It's amazing how the simple act of returning to a place you once knew well can suddenly throw a spotlight on huge changes that have taken place in your life, changes that have snuck up on you without you noticing. Perhaps it's the roads and pavements - they stay determinedly the same from visit to visit and remind you poignantly that it feels different because you are different.
My trip to New York last week couldn't have been more different to the time I lived there on a student visa for four months six years ago. Yet the changes had little to do with the fabric of the city, as there was so much that was familiar.
The small impromptu garden on the fringes of Alphabet city, which I passed each day, is still thriving. The huge DKNY mural still dominates the crossroads of Broadway and Houston Street, just a few yards up from the giant fashion store where I used to work. The store itself, a monument to the overblown fantasy that was 1980s fashion called La Rue Des Reves: Your Street of Fashion Dreams, has gone, but there is a 1990s equivalent with a name like J.L. Yachting Co. in its place.
Sure, much greater changes have taken place - when I lived in the East Village it was a fairly grungy kind of place with its own low-down, edgy chic. Now there is a branch of that most WASPish of American chains, Gap and, at its heart, Tompkin's Square park has traded drop-outs and drunks for flowerbeds and playgrounds. Time Square too is uneasily clean, bright and full of lights instead of seedy, exotic and full of strip joints.
Yet there is an enduring quality to New York because its energy, its bright yellow cabs and its skyscrapers are always and ever the same.
But, again and again during my trip, I was struck by how different my experience was to the one I had six years ago. Money has much to do with it. Back then, the chief motivating factor behind any of our plans was cash and our lack of it. Subletting a tiny one-room apartment with two friends, we slept higgledy-piggledy like dogs in a basket and hunted endlessly for supermarkets, laundrettes or friends with air-conditioning where you could hang out for free.
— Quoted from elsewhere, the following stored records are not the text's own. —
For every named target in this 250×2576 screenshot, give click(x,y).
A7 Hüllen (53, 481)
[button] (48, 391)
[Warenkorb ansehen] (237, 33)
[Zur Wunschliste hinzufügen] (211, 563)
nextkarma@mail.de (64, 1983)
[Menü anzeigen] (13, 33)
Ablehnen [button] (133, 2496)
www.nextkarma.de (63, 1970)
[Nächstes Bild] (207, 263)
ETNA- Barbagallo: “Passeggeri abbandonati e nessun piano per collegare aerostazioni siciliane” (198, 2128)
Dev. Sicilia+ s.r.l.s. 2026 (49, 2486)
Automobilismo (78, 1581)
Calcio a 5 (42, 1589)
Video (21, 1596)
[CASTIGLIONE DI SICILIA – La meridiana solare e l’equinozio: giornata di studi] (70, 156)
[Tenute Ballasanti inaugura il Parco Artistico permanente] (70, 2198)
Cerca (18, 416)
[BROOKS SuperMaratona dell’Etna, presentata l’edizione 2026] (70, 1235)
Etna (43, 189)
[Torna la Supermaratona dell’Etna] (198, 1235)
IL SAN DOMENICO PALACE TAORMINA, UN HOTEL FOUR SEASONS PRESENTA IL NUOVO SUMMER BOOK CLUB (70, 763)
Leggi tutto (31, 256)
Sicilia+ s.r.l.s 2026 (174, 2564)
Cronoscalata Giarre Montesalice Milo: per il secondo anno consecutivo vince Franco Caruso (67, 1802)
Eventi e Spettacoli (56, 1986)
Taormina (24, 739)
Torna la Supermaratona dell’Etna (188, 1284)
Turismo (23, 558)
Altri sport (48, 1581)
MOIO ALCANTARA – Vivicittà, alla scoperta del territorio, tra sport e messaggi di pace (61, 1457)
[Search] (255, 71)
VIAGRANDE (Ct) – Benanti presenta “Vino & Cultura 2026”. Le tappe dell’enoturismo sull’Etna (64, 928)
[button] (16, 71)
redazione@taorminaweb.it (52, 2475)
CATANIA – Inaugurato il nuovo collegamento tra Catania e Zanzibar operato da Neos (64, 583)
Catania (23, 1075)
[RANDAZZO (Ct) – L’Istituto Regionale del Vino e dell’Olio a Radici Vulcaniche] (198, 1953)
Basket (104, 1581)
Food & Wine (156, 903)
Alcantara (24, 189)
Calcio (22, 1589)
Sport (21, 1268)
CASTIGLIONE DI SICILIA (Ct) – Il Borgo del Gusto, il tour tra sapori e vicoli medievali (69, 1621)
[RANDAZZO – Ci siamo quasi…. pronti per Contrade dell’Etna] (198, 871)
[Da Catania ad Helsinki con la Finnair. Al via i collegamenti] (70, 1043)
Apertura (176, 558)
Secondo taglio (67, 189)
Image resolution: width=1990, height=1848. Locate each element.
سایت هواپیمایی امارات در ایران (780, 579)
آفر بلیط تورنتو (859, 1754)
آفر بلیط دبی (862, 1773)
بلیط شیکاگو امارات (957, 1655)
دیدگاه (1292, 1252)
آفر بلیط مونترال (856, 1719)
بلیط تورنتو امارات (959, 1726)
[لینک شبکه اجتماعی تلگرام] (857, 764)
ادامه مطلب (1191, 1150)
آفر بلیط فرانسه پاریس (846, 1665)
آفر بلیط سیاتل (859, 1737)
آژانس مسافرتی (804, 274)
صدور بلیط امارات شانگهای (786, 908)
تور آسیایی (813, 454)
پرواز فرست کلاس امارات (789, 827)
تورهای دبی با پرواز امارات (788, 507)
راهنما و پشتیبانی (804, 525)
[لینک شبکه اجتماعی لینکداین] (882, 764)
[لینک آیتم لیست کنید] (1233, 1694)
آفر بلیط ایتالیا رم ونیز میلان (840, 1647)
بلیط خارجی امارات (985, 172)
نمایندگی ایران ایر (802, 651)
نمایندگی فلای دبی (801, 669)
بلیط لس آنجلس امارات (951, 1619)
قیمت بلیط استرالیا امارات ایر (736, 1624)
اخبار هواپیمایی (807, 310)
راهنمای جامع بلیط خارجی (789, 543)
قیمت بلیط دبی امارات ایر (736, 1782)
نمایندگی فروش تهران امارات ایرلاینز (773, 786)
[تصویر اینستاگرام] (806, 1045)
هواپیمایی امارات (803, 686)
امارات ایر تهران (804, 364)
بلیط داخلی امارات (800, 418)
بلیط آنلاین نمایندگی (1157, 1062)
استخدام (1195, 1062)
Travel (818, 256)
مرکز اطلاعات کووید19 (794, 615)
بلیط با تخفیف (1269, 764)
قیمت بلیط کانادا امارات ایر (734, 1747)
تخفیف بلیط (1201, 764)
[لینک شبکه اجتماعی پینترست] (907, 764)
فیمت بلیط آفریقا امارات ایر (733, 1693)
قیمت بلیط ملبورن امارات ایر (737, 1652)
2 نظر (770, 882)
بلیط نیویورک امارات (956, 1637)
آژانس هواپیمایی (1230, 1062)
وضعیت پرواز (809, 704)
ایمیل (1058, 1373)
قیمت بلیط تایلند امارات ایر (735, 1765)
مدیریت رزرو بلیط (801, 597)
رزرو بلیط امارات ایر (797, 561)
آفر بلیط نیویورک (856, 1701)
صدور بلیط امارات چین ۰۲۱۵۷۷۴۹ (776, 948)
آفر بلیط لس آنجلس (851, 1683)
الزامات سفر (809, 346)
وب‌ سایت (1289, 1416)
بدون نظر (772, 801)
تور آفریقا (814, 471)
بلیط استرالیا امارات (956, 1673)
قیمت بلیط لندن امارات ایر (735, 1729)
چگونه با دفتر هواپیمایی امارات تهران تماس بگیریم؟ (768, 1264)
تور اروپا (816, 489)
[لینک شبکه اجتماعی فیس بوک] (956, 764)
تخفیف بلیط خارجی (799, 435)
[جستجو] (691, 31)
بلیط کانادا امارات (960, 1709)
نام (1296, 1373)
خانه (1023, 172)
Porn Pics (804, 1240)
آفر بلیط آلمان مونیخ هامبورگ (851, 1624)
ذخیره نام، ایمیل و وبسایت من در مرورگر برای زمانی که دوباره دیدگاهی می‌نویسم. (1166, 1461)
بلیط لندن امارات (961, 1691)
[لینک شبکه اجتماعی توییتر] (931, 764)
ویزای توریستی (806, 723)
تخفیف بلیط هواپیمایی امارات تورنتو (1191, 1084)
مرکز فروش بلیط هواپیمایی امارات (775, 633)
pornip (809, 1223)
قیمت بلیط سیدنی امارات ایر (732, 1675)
We went out to bars which offered pitchers of beer for a few dollars and free jello shots, or restaurants that advertised all-you-can-eat deals. Shopping meant picking up a pizza slice for dinner or scouring second-hand clothes shops and huge consignment warehouses in Brooklyn for complete outfits costing under $5.
I felt that I knew New York well, yet never ventured uptown unless it was to watch the rollerbladers in Central Park. Uptown seemed expensive, repetitive and terribly dull.
It was all quite different the other week. Rather than having to weave my way through the local junkies to get in my front door as I did in the East Village, I had to deliberate as to exactly how much of a tip the doorman expected as he waved me into yet another posh uptown apartment block. There were meals that were long, extravagant affairs in trendy restaurants or chi-chi downtown cafes, while drinking was done at cocktail parties where people tut-tutted about how downmarket Tiffany's had become or how short the Hamptons season was.
Of course, it wasn't all parties and glitz - there were a fair amount of grotty Brooklyn bars, seedy nightclubs, cramped apartments belonging to friends and bagels and cream cheese. I hadn't actually bought into this whole world - which is thankfully out of my league both financially and emotionally - I nearly snorted champagne out of my nose when one Texan millionaire drawled "Ireland is so wunnerful: I used to get all my horses made there."
It was more a question of access - on this trip I knew where these parties were going on and could choose to go along and wonder at the brittle, thin, shiny glamour of it all, without worrying that my name wasn't on the guestlist or that everybody would take one look at me and shout "Imposter".
One evening, as myself and a couple of Irish friends were in a cab whizzing along Madison Avenue between a party in a jewellery store and dinner in an uptown restaurant, we fell to musing about whether we had ever taken a cab when we came to New York first. "Do you know," someone said, "I feel distinctly traitorous to my East Village roots at parties like those. Is that ridiculous?"
It's not ridiculous but it's a very twenty-something moment. Within a short space of time, your life changes quite radically - not for better, not for worse, it just changes. Things become possible that would have been completely unheard of just a few years before - whether it's groovy parties and cabs everywhere or the ability to walk into a crowded room and not feel embarrassed. Being part of the working world plays a huge part: not only does it give you money to do things but it also provides a larger sphere of reference in which to place things. Yet there is also a sense of abandonment, even of treachery as my friend pointed out. Those times were good, so why the hurry to leave them behind? I sometimes think uneasily of my blissful memories of living on a beach in Honduras on an ample budget of $20 a week. I was full of idealism about how one should travel only with a toothbrush or a paintbrush, but never a hairbrush. Could I do that again? Would I want to?
Yet in New York last week, I realised that I had earned more than money in the past few years. Although I had a blast as a 20-year-old in New York, I also remember being swamped in awe of the insouciant, dead cool, downtown New Yorkers. Whatever they did, they did it better, it seemed to me then. When I went back a couple of weeks ago that awe was gone, replaced by a sense of celebration of their strengths and amusement at their oddities, a sense, really, of myself. And I wouldn't trade that for the world.